Just read in another thread something about them not having any body temp and the clothes actually inhibiting warmth. Makes sense to me but, what do I know?

I am not getting any work done (I work at home). I am so fascinated with this new creature and everything there is to learn. I keep coming back to this site.


----------



## smarch (Jul 15, 2014)

Drebbycakes said:


> Thank you for that~
> I had no clue!

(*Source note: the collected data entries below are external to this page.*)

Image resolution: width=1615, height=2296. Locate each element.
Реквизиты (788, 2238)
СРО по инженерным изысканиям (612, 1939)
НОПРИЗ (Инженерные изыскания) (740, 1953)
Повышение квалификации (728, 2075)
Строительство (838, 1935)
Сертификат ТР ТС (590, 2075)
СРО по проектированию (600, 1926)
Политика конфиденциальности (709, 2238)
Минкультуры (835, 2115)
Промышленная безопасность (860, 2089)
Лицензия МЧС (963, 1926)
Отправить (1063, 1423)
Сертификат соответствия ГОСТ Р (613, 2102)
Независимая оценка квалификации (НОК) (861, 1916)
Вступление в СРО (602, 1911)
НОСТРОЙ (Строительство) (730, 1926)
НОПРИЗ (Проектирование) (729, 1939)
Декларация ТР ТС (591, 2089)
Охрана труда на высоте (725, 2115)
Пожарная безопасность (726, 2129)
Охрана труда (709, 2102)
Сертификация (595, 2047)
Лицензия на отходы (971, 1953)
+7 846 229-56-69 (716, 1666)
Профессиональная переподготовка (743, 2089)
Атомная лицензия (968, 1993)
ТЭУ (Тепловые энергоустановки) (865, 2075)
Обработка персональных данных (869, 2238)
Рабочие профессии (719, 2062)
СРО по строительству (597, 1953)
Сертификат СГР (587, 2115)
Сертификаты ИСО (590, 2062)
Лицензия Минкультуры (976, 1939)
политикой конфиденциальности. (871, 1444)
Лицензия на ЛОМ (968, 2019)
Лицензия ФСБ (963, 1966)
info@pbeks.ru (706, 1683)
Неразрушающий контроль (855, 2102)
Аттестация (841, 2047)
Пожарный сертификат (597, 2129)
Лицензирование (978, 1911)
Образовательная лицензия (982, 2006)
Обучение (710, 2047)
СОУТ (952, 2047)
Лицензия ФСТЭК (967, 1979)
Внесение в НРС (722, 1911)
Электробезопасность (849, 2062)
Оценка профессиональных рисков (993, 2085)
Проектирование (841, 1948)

But now I know I feel like I won't ever make the mistake of putting a blanket over her .


 unless you're in the blanket too  Occasionally I'll watch a movie with franklin on my chest and pull the blanket up to right before his head like a little cave, warm enough to nap in!

As for my opinion, I made a little dino one myself for him about a year ago, I think I've put it on him twice... once to chill out in our "costumes" with nowhere to go on Halloween (I was just wearing one of those eye masks ad by the way tortoises DO NOT like strange things on your face!) and one to show family after Halloween when they came over after seeing pictures of it. So I mean its just a cute little silly thing, that you just need to realize is only a sometimes thing, if you're willing to spend the money why not. I probably wouldn't have bought it, I only have mine since I know how to crochet and made it up by myself.


----------



## StaceyJ (Jul 15, 2014)

The stego one is kinda cute! I mean they are like little dinosaurs hahhaaa


----------



## Camryn (Jul 28, 2014)

My aunt makes those, and gives them to me.. We put them on Gibbles when he roams the yard so we don't lose him LOL


----------



## enchilada (Jul 28, 2014)

or you can just tie a balloon to it


----------



## sulcata2014 (Jul 28, 2014)

I don't think they are meant to wear clothes, but if dress up is what you like then go for it! I'm sure it makes for a great photo opportunities! The tortoise locator does actually make sense though-LOL!


----------